Amano shrimp do sometimes prey upon Neocaridina (previous ukaps discussions and some linked video), I don’t imagine Caridina species would be an exception

While it’s tempting to assume this may only happen in situations where food is scarce, this doesn’t seem to be the case
And some of the Amano type shrimp can be very aggressive to small fish and other shrimp (personal observation on multiple occasions; unfortunately these are all that local shops have in as “Amano” shrimp - they are recognizably different species, I just don’t bother arguing the identification with lfs staff any longer)
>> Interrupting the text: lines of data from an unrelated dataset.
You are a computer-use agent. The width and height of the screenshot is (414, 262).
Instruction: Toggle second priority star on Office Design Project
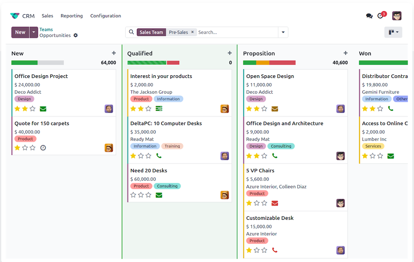[x=25, y=109]
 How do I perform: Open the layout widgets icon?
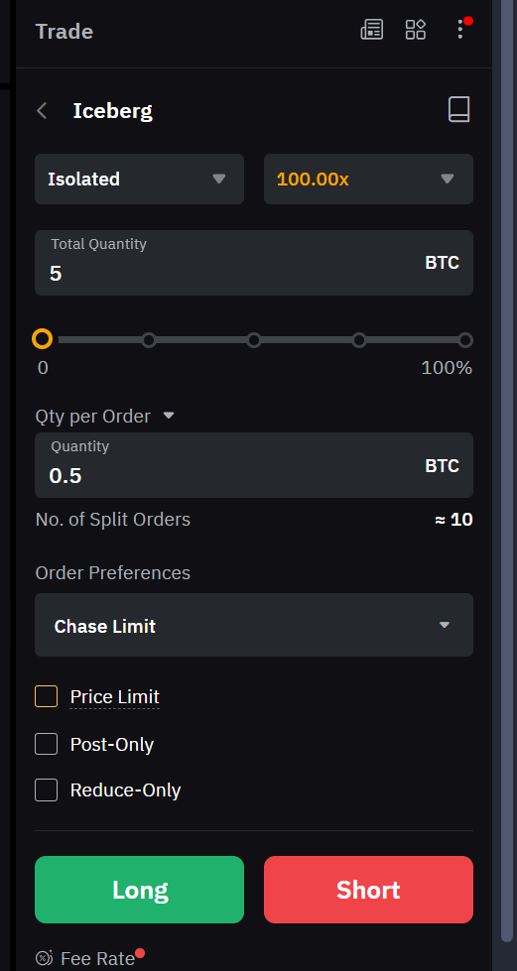pyautogui.click(x=416, y=30)
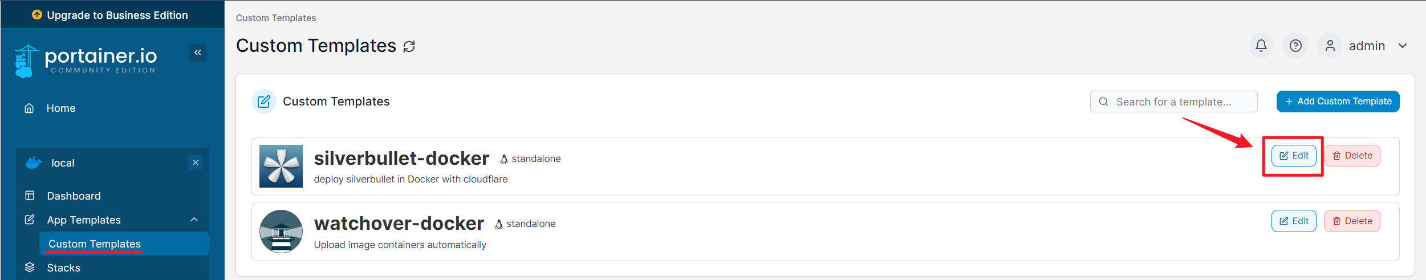Delete the watchover-docker template
1426x280 pixels.
(x=1352, y=221)
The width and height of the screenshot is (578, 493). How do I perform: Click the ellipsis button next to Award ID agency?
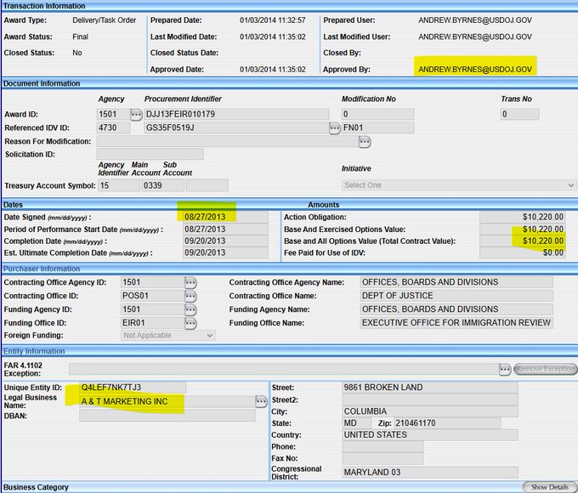[136, 114]
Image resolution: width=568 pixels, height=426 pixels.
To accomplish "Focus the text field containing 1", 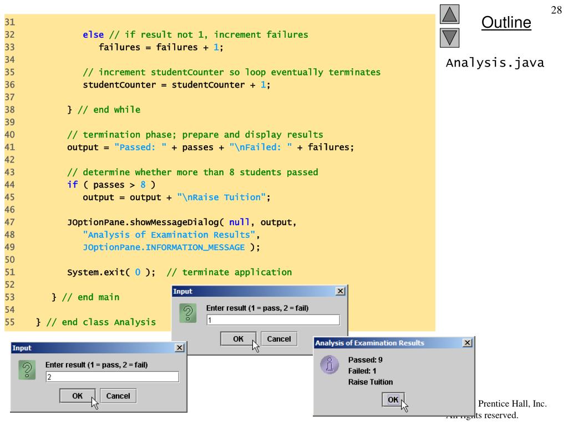I will [272, 320].
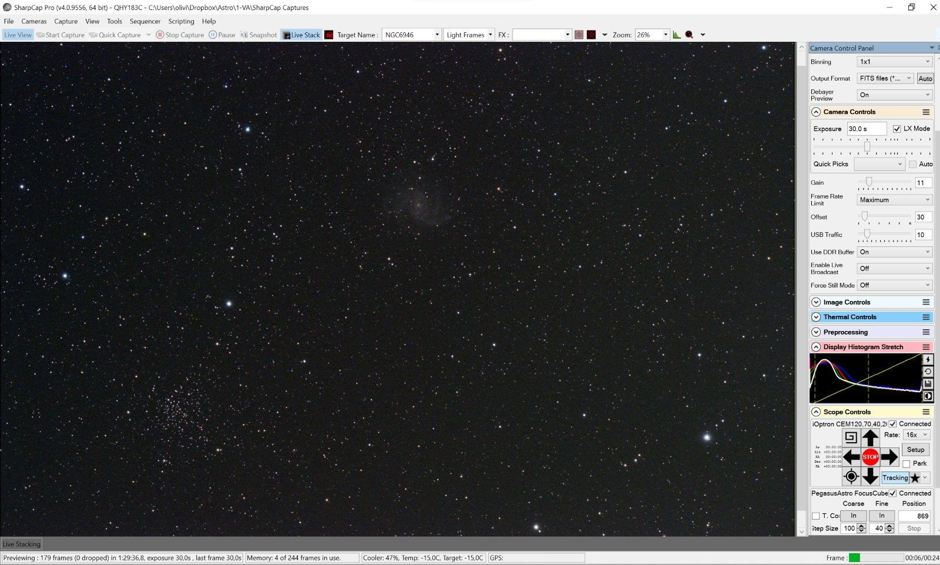Click the histogram auto-stretch lightning icon
Viewport: 940px width, 565px height.
pos(928,360)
As for number of Caridina sp shrimp for this size tank, I’d suggest 50, but then assuming tank conditions are suitable, you’ll eventually have rather more than the original 20 
Neocaridina often begin breeding within a few weeks, Caridina often take a few months to settle in 
Buying egg laden females is useful if you have problems identifying male/female shrimp, but often the eggs fail to make it to fullterm, or the young fail to thrive (factors such as shipping stress, adjustment to quite different water parameters, environment stress etc contribute)


----------



## maj74 (4 Feb 2021)

alto said:


> Amano shrimp do sometimes prey upon Neocaridina (previous ukaps discussions and some linked video), I don’t imagine Caridina species would be an exception
> 
> While it’s tempting to assume this may only happen in situations where food is scarce, this doesn’t seem to be the case
> And some of the Amano type shrimp can be very aggressive to small fish and other shrimp (personal observation on multiple occasions; unfortunately these are all that local shops have in as “Amano” shrimp - they are recognizably different species, I just don’t bother arguing the identification with lfs staff any longer)
> ...



Cool thanks.

I shall start in a while with 20 (+ the 5 Amano) and see what happens. I won't rush to add more.


----------



## Nick potts (4 Feb 2021)

alto said:


> Amano shrimp do sometimes prey upon Neocaridina (previous ukaps discussions and some linked video), I don’t imagine Caridina species would be an exception
> 
> While it’s tempting to assume this may only happen in situations where food is scarce, this doesn’t seem to be the case
> And some of the Amano type shrimp can be very aggressive to small fish and other shrimp (personal observation on multiple occasions; unfortunately these are all that local shops have in as “Amano” shrimp - they are recognizably different species, I just don’t bother arguing the identification with lfs staff any longer)
> ...


I don't think this is all that common.

I keep amano shrimp in all my 15ltr breeding tanks and have never witnessed predation. I do feed daily whether or not that makes a difference I don't know.


----------